Variable or floating rate obligations may be secured by bank letters of credit.
 
     Variable rate auction and residual interest obligations are created when an
issuer or dealer separates the principal portion of a long-term, fixed-rate
municipal bond into two long-term, variable-rate instruments. The interest rate
on one portion reflects short-term interest rates, while the interest rate on
the other portion is typically higher than the rate available on the original
fixed-rate bond.
 
     Yields on municipal securities are dependent on a variety of factors,
including the general conditions of the municipal bond and municipal note
markets, the size of a particular offering, the maturity of the obligation and
the rating of the issue. The achievement of the Balanced and Fixed-Income Funds'
investment objectives is dependent in part on the continuing ability of the
issuers of municipal securities in which the Balanced and Fixed-Income Funds
invest to meet their obligations for the payment of principal and interest when
due.

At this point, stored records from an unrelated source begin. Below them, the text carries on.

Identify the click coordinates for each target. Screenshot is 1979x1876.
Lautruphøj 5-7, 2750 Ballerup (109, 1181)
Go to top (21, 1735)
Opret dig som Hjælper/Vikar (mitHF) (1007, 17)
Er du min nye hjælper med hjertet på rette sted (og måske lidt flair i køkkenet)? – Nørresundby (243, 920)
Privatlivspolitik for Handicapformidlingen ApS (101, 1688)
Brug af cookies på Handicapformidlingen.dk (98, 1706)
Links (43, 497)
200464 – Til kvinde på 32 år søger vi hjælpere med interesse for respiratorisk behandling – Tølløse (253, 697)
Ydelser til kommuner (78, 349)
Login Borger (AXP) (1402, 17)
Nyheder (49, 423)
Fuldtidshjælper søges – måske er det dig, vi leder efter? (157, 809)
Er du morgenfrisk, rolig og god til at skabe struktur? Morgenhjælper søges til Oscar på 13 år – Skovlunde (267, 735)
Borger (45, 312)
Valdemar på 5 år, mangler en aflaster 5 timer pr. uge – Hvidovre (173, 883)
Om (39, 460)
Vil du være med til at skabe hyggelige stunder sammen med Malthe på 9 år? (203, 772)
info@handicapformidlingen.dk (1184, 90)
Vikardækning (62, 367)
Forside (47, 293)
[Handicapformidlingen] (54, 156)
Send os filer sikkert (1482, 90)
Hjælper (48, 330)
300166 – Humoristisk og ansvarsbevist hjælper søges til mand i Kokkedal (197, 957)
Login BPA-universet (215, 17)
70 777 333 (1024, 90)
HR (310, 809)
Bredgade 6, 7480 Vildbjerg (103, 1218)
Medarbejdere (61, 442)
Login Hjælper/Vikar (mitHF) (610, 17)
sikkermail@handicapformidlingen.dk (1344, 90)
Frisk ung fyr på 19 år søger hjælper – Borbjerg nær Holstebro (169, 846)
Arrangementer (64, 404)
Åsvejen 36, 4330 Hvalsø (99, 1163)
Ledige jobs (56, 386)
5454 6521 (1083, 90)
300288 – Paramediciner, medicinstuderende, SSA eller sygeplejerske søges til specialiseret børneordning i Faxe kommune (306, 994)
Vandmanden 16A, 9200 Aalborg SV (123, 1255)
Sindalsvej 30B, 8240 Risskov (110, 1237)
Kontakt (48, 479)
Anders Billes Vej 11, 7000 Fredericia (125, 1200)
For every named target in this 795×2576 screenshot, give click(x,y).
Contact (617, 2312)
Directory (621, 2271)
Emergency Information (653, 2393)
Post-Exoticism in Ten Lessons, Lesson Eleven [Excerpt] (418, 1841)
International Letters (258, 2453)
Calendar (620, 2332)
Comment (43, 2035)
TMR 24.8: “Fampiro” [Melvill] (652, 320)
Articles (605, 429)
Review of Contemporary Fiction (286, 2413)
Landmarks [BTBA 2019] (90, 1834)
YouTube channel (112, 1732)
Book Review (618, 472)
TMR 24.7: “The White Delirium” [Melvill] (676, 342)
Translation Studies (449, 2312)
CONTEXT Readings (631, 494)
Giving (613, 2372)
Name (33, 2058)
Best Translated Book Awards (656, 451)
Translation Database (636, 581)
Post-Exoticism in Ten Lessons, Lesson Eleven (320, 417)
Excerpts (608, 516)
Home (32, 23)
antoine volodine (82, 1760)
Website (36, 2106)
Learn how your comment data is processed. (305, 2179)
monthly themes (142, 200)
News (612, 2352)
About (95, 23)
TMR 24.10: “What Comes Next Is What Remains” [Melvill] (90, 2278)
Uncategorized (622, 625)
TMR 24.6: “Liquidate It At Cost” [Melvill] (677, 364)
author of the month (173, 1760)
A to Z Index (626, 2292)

Obligations of issuers of municipal securities are subject to the
provisions of bankruptcy, insolvency and other laws affecting the rights and
remedies of creditors, such as the Bankruptcy Reform Act of 1978, as amended.
Therefore, the possibility exists that, as a result of litigation or other
conditions, the ability of any issuer to pay, when due, the principal of and
interest on its municipal securities may be materially affected.